Contrary to the high prevalence of falls in high-income countries in the Americas, low-income and middle-income countries in Eastern Mediterranean region have l a high mortality rate due to falls that is more than 14 times higher. Falls is responsible for 6.3% of deaths due to unintentional injury in this age group in the region. The death rate in the region is higher than the world rate (2.9 vs. 1.9 per 100 000). It is also more among boys than girls (3.5 vs. 2.2 per 100 000).

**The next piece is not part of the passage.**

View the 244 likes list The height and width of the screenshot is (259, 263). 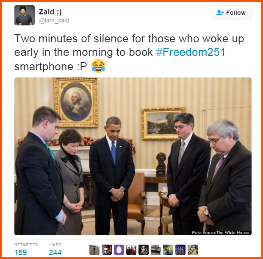[55, 253]
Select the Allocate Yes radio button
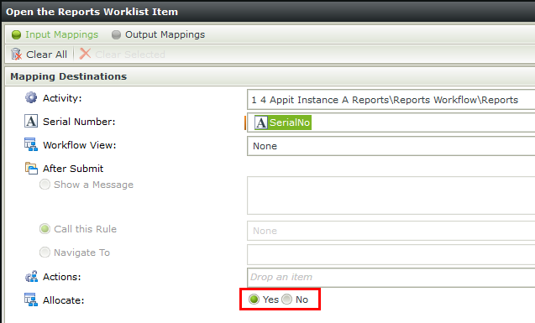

The death rate in low-income and middle-income countries of the region is slightly higher than that in high-income countries (2.9 vs. 2.2 per 100 000) compared to the global figures revealing a wide difference between these two groups of countries (2.1 vs. 0.4 per 100 000). The vast majority (97.8%) of deaths among children due to falls occur in low-income and middle-income countries of EM region. The highest death rate occur in poorer areas of Eastern Mediterranean Region (2.9 per 100 000) with 15.2% of all global deaths from falls. [Table 6] shows a comparative estimated mortality of deaths among children due to falls by sex, and age group in EMR countries and the world.
|Table 6: Estimated mortality of all children's falls (rate per 100 000 population) by sex, and age group - Eastern Mediterranean Region and world|
Click here to view
In 2004 acute poisoning resulted in over 45 000 deaths in children. This is 13% of all fatal accidental poisonings worldwide. In EMR, 3871 children died from poisoning with the rate of 1.6 per 100 000 of fatal poisoning. The rate of fatal poisoning is highest for children under 1 year old (6.3 per 100 000).
Fatal poisoning rates in low-income and middle-income countries of the region are more than two times that of high-income countries (1.6 vs. 0.7 per 100 000). Common poisoning agents in the region include pharmaceuticals, household cleaning agents (e.g., bleach, cleaning agents), pesticides, hydrocarbons used for fuel and lighting, poisonous plants and bites from insects/animals. Poisonings do rank as the fifth leading cause of death among children under the age of 20 years due to unintentional injury in the region. The death rate is slightly more among boys than girls (1.7 vs. 1.5 per 100 000). The vast majority (97.4%) of deaths among children due to falls occur in low-income and middle-income countries in EM region. [Table 7] shows a comparison of estimated mortality among children due to poisoning by sex, and age group in EMR countries and the world.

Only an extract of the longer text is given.